DOCUMENT EXCERPT ::
/---
But Kerry did not identify specific companies with plans to set up shop in the West Bank or how he hoped to remove obstacles to Palestinian commerce.

"DIPLOMATIC QUICKSAND"

Kerry said a group working under former British Prime Minister Tony Blair is seeking to identify opportunities in tourism, construction, energy, agriculture and high-tech industries in the Palestinian territories, Kerry said.

Their preliminary studies suggest that Palestinian gross national product could rise by as much as 50 percent over three years, with unemployment falling by nearly two thirds to eight percent and wages rising up to 40 percent.

On April 9, Kerry had said he would unveil the initiative in mid-April, saying he, Israeli Prime Minister Benjamin Netanyahu and Abbas had agreed to undertake "new efforts, very specific efforts" to promote economic development and to remove "bottlenecks and barriers" to commerce in the West Bank.

The U.S. secretary of state did not provide details on easing such obstacles. Among the main impediments are Israeli restrictions on the movement and access of Palestinians as they seek to travel among their communities on the West Bank, according to a September 2012 United Nations report.
\---
ENTRIES SUPPLIED ::
/---
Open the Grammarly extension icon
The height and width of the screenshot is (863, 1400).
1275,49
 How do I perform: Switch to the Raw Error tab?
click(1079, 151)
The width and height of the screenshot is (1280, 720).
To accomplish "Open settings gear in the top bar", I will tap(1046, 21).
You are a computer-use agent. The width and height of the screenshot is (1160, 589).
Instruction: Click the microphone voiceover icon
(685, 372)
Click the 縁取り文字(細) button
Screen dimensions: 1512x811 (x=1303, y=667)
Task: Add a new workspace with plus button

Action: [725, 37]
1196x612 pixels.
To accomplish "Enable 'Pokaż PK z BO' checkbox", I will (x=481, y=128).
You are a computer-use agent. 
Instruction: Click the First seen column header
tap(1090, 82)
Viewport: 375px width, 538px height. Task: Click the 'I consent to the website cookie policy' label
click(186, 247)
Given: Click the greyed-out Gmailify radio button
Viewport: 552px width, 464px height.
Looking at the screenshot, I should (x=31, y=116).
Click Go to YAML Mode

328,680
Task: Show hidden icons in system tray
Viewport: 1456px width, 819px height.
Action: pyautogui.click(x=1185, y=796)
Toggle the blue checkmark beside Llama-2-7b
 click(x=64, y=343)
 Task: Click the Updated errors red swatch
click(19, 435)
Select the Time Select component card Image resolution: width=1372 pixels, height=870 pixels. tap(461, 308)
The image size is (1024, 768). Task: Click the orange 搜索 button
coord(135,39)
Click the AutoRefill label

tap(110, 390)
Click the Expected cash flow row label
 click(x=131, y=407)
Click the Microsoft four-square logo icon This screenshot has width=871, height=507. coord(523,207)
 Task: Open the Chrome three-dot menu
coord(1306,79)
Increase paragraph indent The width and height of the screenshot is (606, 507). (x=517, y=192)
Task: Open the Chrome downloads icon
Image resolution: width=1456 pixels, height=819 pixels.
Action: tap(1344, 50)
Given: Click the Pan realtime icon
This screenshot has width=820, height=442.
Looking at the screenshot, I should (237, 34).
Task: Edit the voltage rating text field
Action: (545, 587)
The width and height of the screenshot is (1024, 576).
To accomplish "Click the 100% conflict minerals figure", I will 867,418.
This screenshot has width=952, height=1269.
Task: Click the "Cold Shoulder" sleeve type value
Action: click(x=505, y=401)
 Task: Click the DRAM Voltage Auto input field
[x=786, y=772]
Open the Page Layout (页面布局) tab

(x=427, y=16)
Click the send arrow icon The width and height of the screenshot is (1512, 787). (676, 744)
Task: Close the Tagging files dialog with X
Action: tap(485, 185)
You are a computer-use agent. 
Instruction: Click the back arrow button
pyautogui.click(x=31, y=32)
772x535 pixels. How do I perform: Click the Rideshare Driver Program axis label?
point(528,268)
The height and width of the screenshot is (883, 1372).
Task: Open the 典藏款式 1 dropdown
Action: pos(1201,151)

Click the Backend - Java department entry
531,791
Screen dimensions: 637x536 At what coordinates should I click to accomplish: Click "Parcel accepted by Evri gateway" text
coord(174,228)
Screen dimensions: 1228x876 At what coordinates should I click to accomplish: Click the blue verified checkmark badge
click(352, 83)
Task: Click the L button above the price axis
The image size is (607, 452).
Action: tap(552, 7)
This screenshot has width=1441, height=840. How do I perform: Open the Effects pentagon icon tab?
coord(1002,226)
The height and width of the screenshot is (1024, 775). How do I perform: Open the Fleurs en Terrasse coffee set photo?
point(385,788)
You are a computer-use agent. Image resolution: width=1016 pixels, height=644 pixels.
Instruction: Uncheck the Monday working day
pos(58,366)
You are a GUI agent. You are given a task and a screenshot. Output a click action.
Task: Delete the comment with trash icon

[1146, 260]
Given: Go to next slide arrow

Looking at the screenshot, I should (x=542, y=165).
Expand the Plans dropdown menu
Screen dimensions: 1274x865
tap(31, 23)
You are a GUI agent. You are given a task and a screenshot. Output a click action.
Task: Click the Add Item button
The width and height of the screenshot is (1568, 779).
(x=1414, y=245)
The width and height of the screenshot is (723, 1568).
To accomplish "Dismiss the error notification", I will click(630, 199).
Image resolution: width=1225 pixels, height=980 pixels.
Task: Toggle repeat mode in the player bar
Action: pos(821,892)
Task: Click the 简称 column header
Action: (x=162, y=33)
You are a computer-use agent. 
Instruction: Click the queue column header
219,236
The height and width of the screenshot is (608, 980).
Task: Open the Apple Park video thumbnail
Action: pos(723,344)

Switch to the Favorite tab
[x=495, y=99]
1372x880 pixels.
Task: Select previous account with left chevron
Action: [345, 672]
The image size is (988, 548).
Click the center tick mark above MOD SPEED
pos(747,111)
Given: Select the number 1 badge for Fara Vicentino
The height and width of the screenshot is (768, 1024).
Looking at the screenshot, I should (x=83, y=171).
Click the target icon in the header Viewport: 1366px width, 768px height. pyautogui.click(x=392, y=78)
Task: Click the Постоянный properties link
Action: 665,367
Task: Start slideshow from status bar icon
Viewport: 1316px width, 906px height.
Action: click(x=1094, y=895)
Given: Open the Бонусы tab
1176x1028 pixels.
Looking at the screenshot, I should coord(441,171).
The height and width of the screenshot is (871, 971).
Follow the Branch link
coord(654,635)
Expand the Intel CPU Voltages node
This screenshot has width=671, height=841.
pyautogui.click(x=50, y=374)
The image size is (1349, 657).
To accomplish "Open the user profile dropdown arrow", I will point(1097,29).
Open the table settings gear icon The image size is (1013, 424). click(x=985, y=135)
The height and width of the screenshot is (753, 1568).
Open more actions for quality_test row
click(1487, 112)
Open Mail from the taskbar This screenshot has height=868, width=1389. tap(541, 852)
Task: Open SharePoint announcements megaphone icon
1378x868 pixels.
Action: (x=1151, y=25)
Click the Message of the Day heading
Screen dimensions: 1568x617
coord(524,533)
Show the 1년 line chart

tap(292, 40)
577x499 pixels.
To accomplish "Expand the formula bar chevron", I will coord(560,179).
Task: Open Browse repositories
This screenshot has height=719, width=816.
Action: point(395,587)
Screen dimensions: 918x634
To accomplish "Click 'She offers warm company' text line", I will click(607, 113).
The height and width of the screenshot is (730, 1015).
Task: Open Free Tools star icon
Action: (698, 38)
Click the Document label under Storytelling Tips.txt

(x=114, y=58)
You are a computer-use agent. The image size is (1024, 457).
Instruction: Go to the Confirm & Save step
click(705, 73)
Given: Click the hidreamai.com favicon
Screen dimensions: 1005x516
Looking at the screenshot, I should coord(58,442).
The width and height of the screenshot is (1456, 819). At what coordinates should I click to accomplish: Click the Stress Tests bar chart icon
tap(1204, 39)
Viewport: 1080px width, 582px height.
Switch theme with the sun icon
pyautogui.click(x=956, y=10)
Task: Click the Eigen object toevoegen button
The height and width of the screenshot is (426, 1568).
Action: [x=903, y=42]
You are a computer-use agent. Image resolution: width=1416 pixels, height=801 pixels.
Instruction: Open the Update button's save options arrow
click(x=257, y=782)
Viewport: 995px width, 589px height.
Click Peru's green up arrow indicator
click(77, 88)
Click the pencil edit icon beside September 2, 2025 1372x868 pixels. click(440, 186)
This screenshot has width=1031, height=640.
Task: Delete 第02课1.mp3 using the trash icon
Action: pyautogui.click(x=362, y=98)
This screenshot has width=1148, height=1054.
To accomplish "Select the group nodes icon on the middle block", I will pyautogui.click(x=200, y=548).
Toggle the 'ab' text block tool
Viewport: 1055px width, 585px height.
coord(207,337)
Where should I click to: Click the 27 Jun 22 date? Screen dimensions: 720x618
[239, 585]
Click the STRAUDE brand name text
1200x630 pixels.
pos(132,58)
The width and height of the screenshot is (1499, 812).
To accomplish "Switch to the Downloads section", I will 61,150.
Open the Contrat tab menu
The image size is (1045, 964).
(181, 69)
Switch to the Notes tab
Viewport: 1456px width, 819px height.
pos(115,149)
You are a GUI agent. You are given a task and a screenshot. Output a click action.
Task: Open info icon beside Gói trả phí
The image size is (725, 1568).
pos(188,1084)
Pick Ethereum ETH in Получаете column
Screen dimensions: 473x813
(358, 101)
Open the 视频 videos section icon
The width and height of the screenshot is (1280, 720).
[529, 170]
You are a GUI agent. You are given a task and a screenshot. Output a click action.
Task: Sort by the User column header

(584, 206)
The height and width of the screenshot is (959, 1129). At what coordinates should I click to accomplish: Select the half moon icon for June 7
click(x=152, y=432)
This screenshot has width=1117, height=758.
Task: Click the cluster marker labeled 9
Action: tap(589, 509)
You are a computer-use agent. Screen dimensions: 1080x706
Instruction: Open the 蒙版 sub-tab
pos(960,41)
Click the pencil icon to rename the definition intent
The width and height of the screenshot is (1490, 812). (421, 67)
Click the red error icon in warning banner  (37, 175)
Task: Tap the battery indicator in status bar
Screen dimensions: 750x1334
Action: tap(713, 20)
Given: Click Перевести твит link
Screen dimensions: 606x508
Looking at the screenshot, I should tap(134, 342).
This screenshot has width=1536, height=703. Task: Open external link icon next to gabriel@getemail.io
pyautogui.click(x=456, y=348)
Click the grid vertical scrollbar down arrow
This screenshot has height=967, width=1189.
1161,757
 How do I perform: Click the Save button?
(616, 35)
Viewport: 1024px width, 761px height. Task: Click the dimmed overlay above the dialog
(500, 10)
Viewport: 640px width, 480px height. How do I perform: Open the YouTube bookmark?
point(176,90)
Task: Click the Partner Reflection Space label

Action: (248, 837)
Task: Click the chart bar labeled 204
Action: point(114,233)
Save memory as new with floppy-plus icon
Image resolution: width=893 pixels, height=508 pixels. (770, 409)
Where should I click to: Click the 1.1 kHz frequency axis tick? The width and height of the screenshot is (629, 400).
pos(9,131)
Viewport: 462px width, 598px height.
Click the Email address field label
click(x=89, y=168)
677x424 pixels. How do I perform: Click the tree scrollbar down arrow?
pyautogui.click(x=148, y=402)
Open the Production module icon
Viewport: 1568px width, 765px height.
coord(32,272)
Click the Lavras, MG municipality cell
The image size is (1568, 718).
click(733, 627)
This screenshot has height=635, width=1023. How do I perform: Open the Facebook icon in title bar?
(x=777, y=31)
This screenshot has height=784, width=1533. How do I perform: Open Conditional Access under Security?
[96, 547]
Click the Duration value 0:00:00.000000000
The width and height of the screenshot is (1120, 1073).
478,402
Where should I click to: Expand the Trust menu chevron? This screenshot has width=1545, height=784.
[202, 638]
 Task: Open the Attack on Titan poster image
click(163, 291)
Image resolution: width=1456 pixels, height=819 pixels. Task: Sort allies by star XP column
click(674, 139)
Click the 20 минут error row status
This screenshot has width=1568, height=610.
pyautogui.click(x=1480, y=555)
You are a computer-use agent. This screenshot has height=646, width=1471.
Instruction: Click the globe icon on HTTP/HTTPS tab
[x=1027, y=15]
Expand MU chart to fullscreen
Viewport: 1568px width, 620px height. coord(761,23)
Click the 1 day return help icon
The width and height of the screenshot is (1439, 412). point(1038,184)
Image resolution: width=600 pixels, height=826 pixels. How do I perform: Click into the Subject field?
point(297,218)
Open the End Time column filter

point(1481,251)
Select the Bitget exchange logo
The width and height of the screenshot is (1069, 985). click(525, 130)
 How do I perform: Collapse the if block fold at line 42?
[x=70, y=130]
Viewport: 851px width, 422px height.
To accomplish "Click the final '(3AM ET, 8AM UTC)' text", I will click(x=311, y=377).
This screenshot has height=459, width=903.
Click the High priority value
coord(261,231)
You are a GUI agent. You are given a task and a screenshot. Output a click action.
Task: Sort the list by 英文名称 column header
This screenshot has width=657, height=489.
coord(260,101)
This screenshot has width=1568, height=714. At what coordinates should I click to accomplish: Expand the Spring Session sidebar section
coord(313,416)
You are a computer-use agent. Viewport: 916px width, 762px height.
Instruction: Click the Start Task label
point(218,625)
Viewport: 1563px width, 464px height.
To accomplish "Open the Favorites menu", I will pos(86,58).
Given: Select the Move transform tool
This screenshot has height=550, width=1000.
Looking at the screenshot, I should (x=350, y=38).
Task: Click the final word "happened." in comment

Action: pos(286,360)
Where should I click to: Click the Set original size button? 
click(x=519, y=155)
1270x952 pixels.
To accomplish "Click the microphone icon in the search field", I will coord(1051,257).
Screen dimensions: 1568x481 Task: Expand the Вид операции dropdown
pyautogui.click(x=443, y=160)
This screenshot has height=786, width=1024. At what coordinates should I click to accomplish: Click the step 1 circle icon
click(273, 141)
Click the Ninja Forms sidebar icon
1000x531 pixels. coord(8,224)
\---
WHAT YOU WILL DO ::
[A] In the excerpt on Kerry's West Bank economic plan, by how much could Palestinian gross national product rise over three years, according to the preliminary studies?
[B] Retype the entries from the line with "Task: Open Browse repositories" up to and including the line with "(x=114, y=58)".
The news text and the entries are unrelated material.

ANSWERS TO THE EXERCISE ::
[A] By as much as 50 percent.

[B]
Task: Open Browse repositories
This screenshot has height=719, width=816.
Action: point(395,587)
Screen dimensions: 918x634
To accomplish "Click 'She offers warm company' text line", I will click(607, 113).
The height and width of the screenshot is (730, 1015).
Task: Open Free Tools star icon
Action: (698, 38)
Click the Document label under Storytelling Tips.txt

(x=114, y=58)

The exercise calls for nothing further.